Although it's still not been eight months since he took over the presidency, the road is proving long for Quim Torra. Among other things, because when he accepted the office he surely had in mind a different plan to the one he's had to carry out and that's meant he's felt the solitude of the position much more than he could have imagined. So much so that, for him, resigning the office wouldn't even be a personal problem. Maybe that's why he's launched this gambit to the pro-independence parties which make up and support his government at a time when the pressure from Madrid to support the state's budget is high and, on the other side of the scales, there's no news on the referendum. And, with respect to the prisoners, all there's been is notice from the Supreme Court that the pro-independence leaders in pretrial detention can start getting ready for their move to the Spanish capital at the end of the month.

What's certain is that the Catalan presidency has been, recently, an excessively uncomfortable seat. This Wednesday it was three years since Artur Mas resigned, his "step to the side", passing the baton to Carles Puigdemont. The president in exile was only able to stay in office for just over 21 months, until he and his government were fired by Mariano Rajoy. And Torra, who for the moment has no other deadline than that which he wants to set himself, will in the coming weeks or months lose his main collaborator, presidency minister Elsa Artadi, who will move to Barcelona city council. A move which will have to be covered very well to maintain the coordination Artadi had with ERC, with the Spanish government and with Puigdemont.
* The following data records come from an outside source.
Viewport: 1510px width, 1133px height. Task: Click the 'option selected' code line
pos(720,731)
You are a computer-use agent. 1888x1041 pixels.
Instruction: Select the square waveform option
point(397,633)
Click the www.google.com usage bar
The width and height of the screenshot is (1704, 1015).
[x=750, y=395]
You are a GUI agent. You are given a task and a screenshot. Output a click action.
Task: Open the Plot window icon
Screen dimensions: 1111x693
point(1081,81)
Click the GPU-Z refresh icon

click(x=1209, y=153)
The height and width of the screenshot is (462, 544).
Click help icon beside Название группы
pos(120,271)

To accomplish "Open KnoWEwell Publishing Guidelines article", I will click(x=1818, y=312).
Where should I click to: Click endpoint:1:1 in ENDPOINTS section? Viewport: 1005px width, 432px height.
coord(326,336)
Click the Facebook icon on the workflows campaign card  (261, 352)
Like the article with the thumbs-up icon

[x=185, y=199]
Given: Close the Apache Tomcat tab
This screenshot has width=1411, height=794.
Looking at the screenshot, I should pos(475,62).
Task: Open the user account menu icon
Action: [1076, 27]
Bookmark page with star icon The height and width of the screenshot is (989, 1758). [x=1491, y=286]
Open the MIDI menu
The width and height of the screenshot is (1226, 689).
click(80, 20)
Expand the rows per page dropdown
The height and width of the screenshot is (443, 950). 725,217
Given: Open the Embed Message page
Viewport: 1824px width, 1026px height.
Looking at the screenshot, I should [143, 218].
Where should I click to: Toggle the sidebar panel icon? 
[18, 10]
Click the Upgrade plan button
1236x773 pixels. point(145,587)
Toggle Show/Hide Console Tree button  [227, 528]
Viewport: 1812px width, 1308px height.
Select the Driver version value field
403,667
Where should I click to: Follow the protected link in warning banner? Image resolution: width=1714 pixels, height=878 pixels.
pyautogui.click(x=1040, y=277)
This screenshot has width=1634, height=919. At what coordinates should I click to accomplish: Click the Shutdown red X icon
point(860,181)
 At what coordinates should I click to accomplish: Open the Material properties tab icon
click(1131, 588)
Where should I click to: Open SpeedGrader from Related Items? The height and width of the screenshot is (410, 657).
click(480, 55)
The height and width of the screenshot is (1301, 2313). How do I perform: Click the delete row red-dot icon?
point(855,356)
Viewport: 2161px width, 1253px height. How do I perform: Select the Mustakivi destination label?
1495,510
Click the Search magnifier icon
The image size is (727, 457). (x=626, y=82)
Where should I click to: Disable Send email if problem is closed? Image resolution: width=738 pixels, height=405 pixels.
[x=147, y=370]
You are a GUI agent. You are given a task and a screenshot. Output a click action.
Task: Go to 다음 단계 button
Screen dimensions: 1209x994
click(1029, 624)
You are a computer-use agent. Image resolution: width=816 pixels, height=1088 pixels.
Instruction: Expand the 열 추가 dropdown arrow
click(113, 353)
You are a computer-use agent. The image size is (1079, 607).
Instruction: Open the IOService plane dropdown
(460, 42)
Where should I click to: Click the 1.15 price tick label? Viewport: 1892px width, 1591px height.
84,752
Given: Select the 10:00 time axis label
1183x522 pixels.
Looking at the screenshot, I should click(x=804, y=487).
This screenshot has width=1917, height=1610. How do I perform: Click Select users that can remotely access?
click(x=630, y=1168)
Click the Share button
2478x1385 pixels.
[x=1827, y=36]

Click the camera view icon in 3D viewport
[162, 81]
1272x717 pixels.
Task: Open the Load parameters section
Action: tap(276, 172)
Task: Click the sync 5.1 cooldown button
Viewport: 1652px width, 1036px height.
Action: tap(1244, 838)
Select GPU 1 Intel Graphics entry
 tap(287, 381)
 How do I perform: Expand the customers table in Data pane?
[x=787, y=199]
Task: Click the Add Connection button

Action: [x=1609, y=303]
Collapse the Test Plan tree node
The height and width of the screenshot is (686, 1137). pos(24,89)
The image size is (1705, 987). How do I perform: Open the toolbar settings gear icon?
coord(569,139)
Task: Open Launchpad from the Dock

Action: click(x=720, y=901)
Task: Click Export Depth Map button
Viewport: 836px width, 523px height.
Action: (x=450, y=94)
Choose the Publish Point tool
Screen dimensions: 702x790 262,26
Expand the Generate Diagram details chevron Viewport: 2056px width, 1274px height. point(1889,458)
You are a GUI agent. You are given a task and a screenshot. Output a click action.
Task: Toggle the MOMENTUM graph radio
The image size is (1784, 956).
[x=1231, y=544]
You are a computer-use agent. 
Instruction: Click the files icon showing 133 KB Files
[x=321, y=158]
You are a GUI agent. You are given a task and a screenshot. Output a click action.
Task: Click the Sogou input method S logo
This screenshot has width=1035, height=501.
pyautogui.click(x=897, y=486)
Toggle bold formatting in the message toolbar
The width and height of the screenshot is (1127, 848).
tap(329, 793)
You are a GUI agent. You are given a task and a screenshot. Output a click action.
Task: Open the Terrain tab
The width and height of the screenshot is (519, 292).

Esquerra's advice to Torra of prudence before linking a government crisis and the budget in public have meant little to nothing. Among other reasons, because they defend their autonomy and that of their parliamentary party in the Congress in the decision and they don't want to feel they're linked to a greater extent than is cosmetically reasonable to Torra's warning. Ultimatums can backfire, as the president proved last October, when he demanded Pedro Sánchez offer a specific agreement for the Catalan people to be able to exercise their right to self-determination. Now, with the state's budget, the president has found himself in situation which is just as tricky.

Torra is finding, as such, limited support from his government to the head-on, categorical opposition of Pedro Sánchez and a great distance to the Spanish parliamentary chambers, where still neither PDeCAT nor ERC want to close off all paths to agreement.